• **TASK BRIEF**: The required answer is an exact copy of every entry underneath.

• **DATA SHOWN**:
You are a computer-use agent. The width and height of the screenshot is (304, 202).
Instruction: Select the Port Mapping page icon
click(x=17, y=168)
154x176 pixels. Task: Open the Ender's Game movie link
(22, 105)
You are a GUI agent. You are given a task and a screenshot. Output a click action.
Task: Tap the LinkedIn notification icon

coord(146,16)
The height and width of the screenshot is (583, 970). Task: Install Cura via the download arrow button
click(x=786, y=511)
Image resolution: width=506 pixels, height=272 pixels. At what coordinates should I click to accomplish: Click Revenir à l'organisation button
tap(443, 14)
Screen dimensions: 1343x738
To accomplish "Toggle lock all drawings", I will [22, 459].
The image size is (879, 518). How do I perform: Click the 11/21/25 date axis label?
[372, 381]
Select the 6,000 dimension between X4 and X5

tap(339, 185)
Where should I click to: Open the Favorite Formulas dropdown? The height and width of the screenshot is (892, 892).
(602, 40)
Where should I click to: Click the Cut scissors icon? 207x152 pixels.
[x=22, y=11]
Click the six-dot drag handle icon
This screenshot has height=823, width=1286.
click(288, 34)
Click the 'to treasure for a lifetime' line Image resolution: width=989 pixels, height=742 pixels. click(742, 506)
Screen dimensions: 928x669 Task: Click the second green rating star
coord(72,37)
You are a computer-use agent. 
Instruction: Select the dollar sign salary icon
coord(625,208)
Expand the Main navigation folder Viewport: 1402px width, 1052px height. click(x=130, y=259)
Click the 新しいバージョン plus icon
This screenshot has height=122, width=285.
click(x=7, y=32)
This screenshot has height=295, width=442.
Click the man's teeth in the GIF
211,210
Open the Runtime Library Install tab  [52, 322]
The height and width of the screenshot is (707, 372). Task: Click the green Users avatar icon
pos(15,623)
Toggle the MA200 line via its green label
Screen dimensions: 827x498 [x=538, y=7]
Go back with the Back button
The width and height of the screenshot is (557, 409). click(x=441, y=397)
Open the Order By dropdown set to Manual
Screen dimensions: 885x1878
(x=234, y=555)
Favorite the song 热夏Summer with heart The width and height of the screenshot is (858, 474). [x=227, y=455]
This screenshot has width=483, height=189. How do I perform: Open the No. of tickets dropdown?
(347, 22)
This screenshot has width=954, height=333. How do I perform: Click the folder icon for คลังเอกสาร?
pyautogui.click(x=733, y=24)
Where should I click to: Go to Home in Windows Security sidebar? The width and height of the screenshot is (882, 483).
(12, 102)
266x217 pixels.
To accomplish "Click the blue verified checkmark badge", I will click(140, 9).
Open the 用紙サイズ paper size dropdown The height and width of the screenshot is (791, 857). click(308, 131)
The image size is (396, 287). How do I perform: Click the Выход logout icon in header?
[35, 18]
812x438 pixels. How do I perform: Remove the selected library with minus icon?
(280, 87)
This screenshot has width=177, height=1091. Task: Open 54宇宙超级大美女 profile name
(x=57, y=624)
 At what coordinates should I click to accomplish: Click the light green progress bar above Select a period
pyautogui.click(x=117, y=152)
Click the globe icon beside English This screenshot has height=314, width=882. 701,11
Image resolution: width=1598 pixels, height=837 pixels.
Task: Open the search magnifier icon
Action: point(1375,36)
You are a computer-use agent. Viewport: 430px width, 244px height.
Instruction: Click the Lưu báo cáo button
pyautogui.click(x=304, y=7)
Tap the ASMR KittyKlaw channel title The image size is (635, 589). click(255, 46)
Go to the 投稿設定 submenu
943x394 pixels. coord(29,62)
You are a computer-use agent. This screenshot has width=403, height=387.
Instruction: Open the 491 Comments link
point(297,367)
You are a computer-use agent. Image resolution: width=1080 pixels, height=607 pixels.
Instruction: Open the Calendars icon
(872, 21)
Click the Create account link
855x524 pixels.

• **SOLUTION TO THIS PROBLEM**:
You are a computer-use agent. The width and height of the screenshot is (304, 202).
Instruction: Select the Port Mapping page icon
click(x=17, y=168)
154x176 pixels. Task: Open the Ender's Game movie link
(22, 105)
You are a GUI agent. You are given a task and a screenshot. Output a click action.
Task: Tap the LinkedIn notification icon

coord(146,16)
The height and width of the screenshot is (583, 970). Task: Install Cura via the download arrow button
click(x=786, y=511)
Image resolution: width=506 pixels, height=272 pixels. At what coordinates should I click to accomplish: Click Revenir à l'organisation button
tap(443, 14)
Screen dimensions: 1343x738
To accomplish "Toggle lock all drawings", I will [22, 459].
The image size is (879, 518). How do I perform: Click the 11/21/25 date axis label?
[372, 381]
Select the 6,000 dimension between X4 and X5

tap(339, 185)
Where should I click to: Open the Favorite Formulas dropdown? The height and width of the screenshot is (892, 892).
(602, 40)
Where should I click to: Click the Cut scissors icon? 207x152 pixels.
[x=22, y=11]
Click the six-dot drag handle icon
This screenshot has height=823, width=1286.
click(288, 34)
Click the 'to treasure for a lifetime' line Image resolution: width=989 pixels, height=742 pixels. click(742, 506)
Screen dimensions: 928x669 Task: Click the second green rating star
coord(72,37)
You are a computer-use agent. 
Instruction: Select the dollar sign salary icon
coord(625,208)
Expand the Main navigation folder Viewport: 1402px width, 1052px height. click(x=130, y=259)
Click the 新しいバージョン plus icon
This screenshot has height=122, width=285.
click(x=7, y=32)
This screenshot has height=295, width=442.
Click the man's teeth in the GIF
211,210
Open the Runtime Library Install tab  [52, 322]
The height and width of the screenshot is (707, 372). Task: Click the green Users avatar icon
pos(15,623)
Toggle the MA200 line via its green label
Screen dimensions: 827x498 [x=538, y=7]
Go back with the Back button
The width and height of the screenshot is (557, 409). click(x=441, y=397)
Open the Order By dropdown set to Manual
Screen dimensions: 885x1878
(x=234, y=555)
Favorite the song 热夏Summer with heart The width and height of the screenshot is (858, 474). [x=227, y=455]
This screenshot has width=483, height=189. How do I perform: Open the No. of tickets dropdown?
(347, 22)
This screenshot has width=954, height=333. How do I perform: Click the folder icon for คลังเอกสาร?
pyautogui.click(x=733, y=24)
Where should I click to: Go to Home in Windows Security sidebar? The width and height of the screenshot is (882, 483).
(12, 102)
266x217 pixels.
To accomplish "Click the blue verified checkmark badge", I will click(140, 9).
Open the 用紙サイズ paper size dropdown The height and width of the screenshot is (791, 857). click(308, 131)
The image size is (396, 287). How do I perform: Click the Выход logout icon in header?
[35, 18]
812x438 pixels. How do I perform: Remove the selected library with minus icon?
(280, 87)
This screenshot has width=177, height=1091. Task: Open 54宇宙超级大美女 profile name
(x=57, y=624)
 At what coordinates should I click to accomplish: Click the light green progress bar above Select a period
pyautogui.click(x=117, y=152)
Click the globe icon beside English This screenshot has height=314, width=882. 701,11
Image resolution: width=1598 pixels, height=837 pixels.
Task: Open the search magnifier icon
Action: point(1375,36)
You are a computer-use agent. Viewport: 430px width, 244px height.
Instruction: Click the Lưu báo cáo button
pyautogui.click(x=304, y=7)
Tap the ASMR KittyKlaw channel title The image size is (635, 589). click(255, 46)
Go to the 投稿設定 submenu
943x394 pixels. coord(29,62)
You are a computer-use agent. This screenshot has width=403, height=387.
Instruction: Open the 491 Comments link
point(297,367)
You are a computer-use agent. Image resolution: width=1080 pixels, height=607 pixels.
Instruction: Open the Calendars icon
(872, 21)
Click the Create account link
855x524 pixels.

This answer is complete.